| WRITTEN INSTRUCTION A |
Retype the duck hunting thread from "I lost count" to "(Aug 31, 2003)" without changing a word.

| EXTRACT TO READ |
# How many ducks did you kill last year



## love bird killing (Feb 9, 2006)

I killed up to 150 ducks this year the kinds I shot were redhead,teal,bluebill,canvasback,bufflehead,mallards,and mergansers


----------



## Flick (Aug 21, 2002)

Yeah i piled up the mergansers too...........field hunting those things is wild!


----------



## Bird_Killer09 (Mar 8, 2006)

i shot 83 ducks all different kinds, i live in sd so lots of kinds of ducks to shoot


----------



## Decoyer (Mar 2, 2002)

Flick you are 'sota to the core


----------



## ADN (Sep 27, 2005)

Hunting, ultimately has little to do with the number of animals brought to bag. Even a person with relatively little hunting knowledge can kill a bunch of animals if he is willing to pull the trigger often enough.

Hunting is about learning about, and participating in, the natural world.


----------



## Original Goosebuster (Jan 12, 2006)

I lost count but numbers dont really matter anyways cause being outdoors is what really matters, but a pile of birds in teh blind makes it a whole lot sweeter.


----------



## 4CurlRedleg (Aug 31, 2003)

Good post ADN.


----------



## Leo Porcello (Jul 10, 2003)

I did not kill a one. You see I always aim out in front of them and they seem to fly right into my pattern. I just can't understand dem crazy ducks!


----------



## USAlx50 (Nov 30, 2004)

:withstupid:


----------



## Lance_M. (Feb 3, 2006)

836.... nah only bout 40 or 50 this year, pretty slow year but it was still a blast to see the sun rise and the kids smilein. :beer:


----------



## buckseye (Dec 8, 2003)

zero, I don't eat them.


----------



## honkbuster3 (Jan 11, 2006)

I had a decent year duck wise, I shot 56 ducks and ONLY 16 geese. Kinda dissapointing but I had a lot of fun


----------



## Hunter_58346 (May 22, 2003)

http://www.huntingsnows.com/album.php?p ... lbum=users

go to hunter_58346 album,,,,just a few pics


----------



## BurnZ (Mar 23, 2006)

It's not about the total number, its about sittin in the duck boat at sunrise drinking a cup of coffee with your old man, or hunting buddy. I could sit out there all day and not get a duck and still be satified with the hunt. Getting a couple birds only makes it better.


----------



## roostbuster (Oct 19, 2005)

sure, its not all about numbers... but you can't knock someone for keeping track (shouldn't we all be doing that to give the feds better stats anyways?). if it wasn't about killing, it wouldn't be hunting, it would be bird watching.

but, i don't post numbers do to a lot of reasons, but if the feds ask i'll let them know.


----------



## WingedShooter7 (Oct 28, 2005)

dang you guys had good season!

Guess how many i shot! WHOAHHH OH YEAH 1


----------



## USSapper (Sep 26, 2005)

about 50 mallards and a few pintails-20 canadas and one snow to date


----------



## 2dblind (Feb 23, 2006)

We had a pretty darn good year in Iowa. Best one in a long time. Shot some were in the 160 range. That week or two of straight west winds and not NW really helped us this year! Only 2 Canadians. I agree though that there is nothing like sharing a blind with good friends and looking over at your dog and he has his eyes glued to the sky. That sun coming up over the horizon with snow on the trees and the only open water is the 30 by 30 hole you opened up at 4 in the morning. In my state duck hunting is not as big as deer hunting and every fall my friends try to get me and my hunting partner out of the duck boat and in to the tree stand but I will tell you what it is like pulling teeth to get us out of that. U cant sit there and bullsh*t in a tree stand and that is were a majority of the fun is at for me.

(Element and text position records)
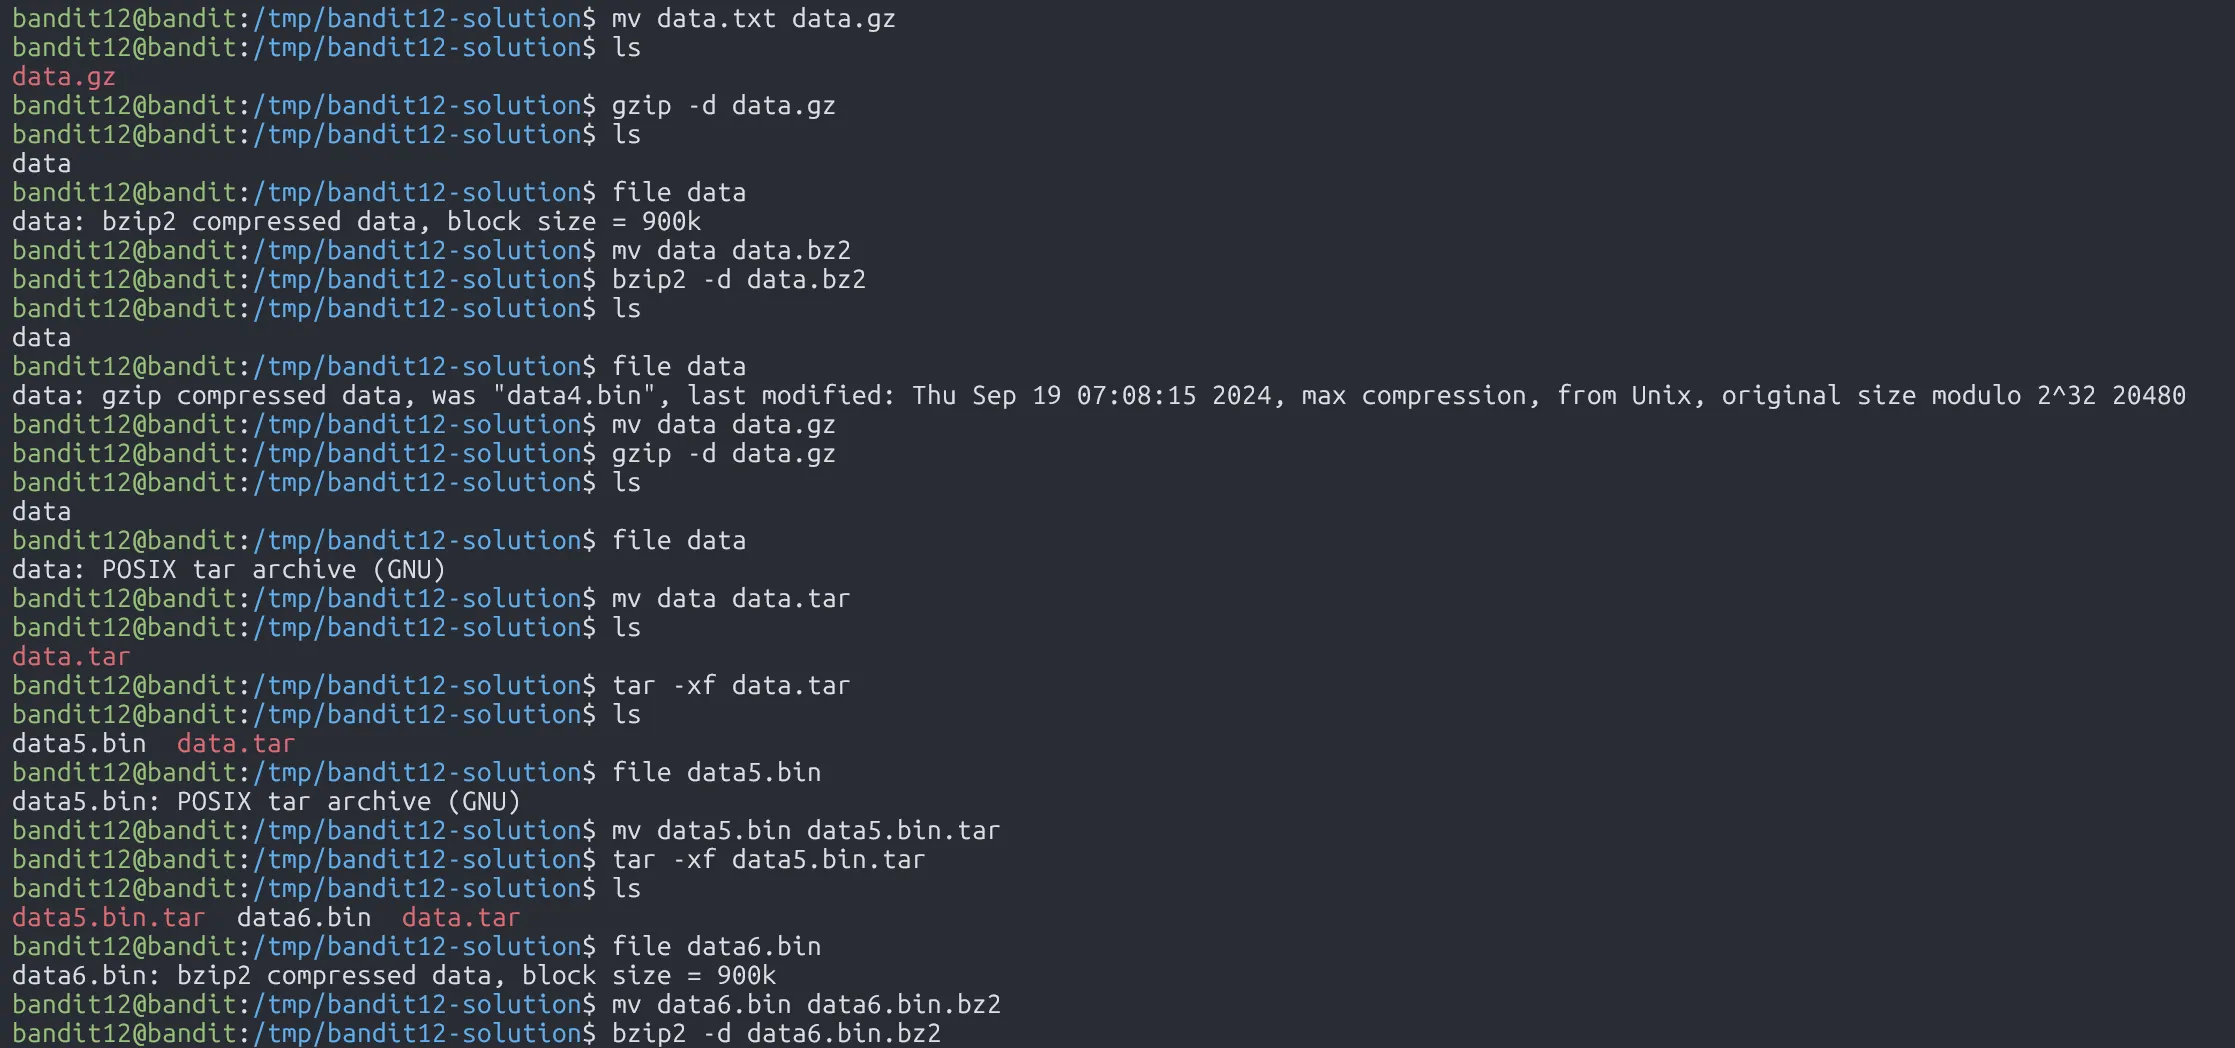This screenshot has width=2235, height=1048.
Task: Click the 'data: POSIX tar archive (GNU)' output line
Action: [x=228, y=570]
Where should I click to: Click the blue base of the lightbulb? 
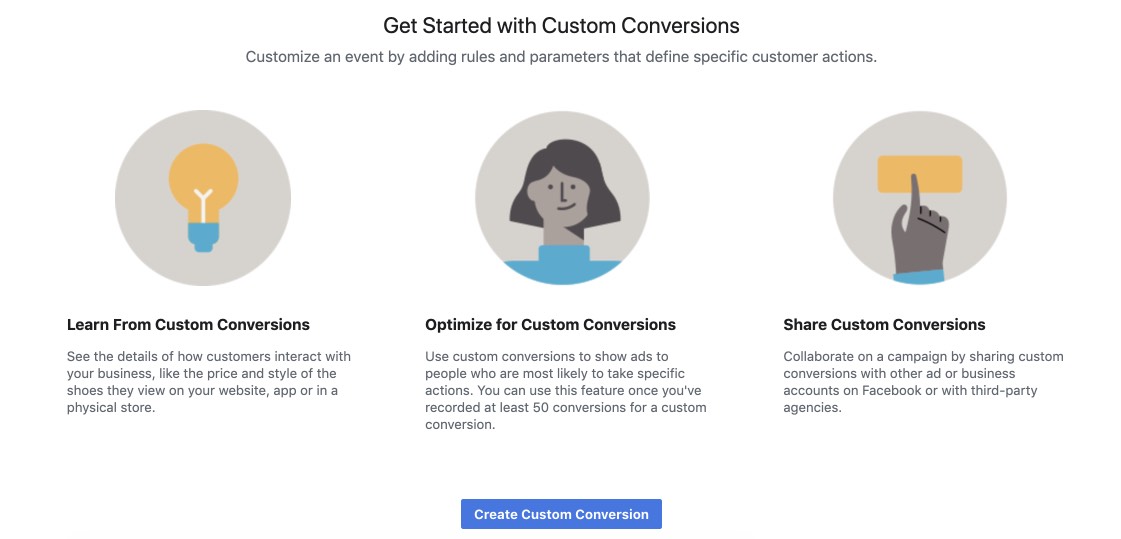click(x=204, y=237)
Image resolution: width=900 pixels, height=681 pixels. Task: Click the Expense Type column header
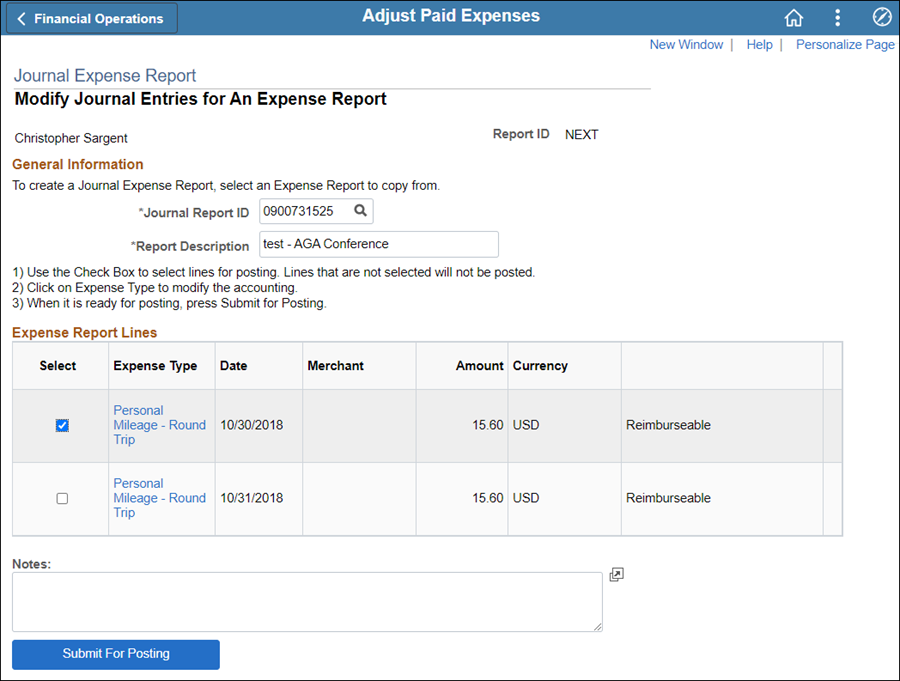[x=155, y=366]
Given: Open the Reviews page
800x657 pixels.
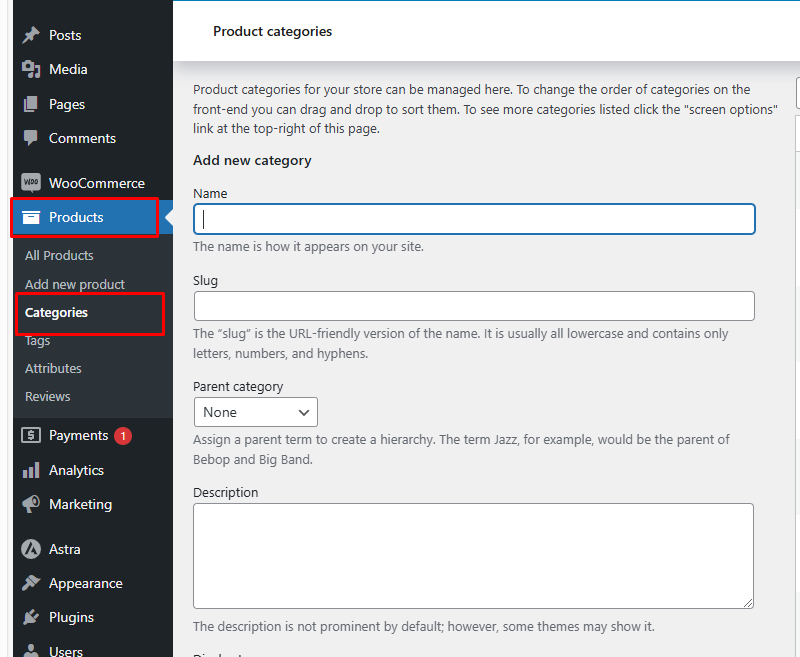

| WRITTEN INSTRUCTION B |
Please echo every line of the records above word for word, leaving the pictures out of your answer.

| COMPLETE ANSWER A |
I lost count but numbers dont really matter anyways cause being outdoors is what really matters, but a pile of birds in teh blind makes it a whole lot sweeter.


----------



## 4CurlRedleg (Aug 31, 2003)

| COMPLETE ANSWER B |
This screenshot has width=2235, height=1048.
Task: Click the 'data: POSIX tar archive (GNU)' output line
Action: [x=228, y=570]
Where should I click to: Click the blue base of the lightbulb? 
click(x=204, y=237)
Image resolution: width=900 pixels, height=681 pixels. Task: Click the Expense Type column header
[x=155, y=366]
Given: Open the Reviews page
800x657 pixels.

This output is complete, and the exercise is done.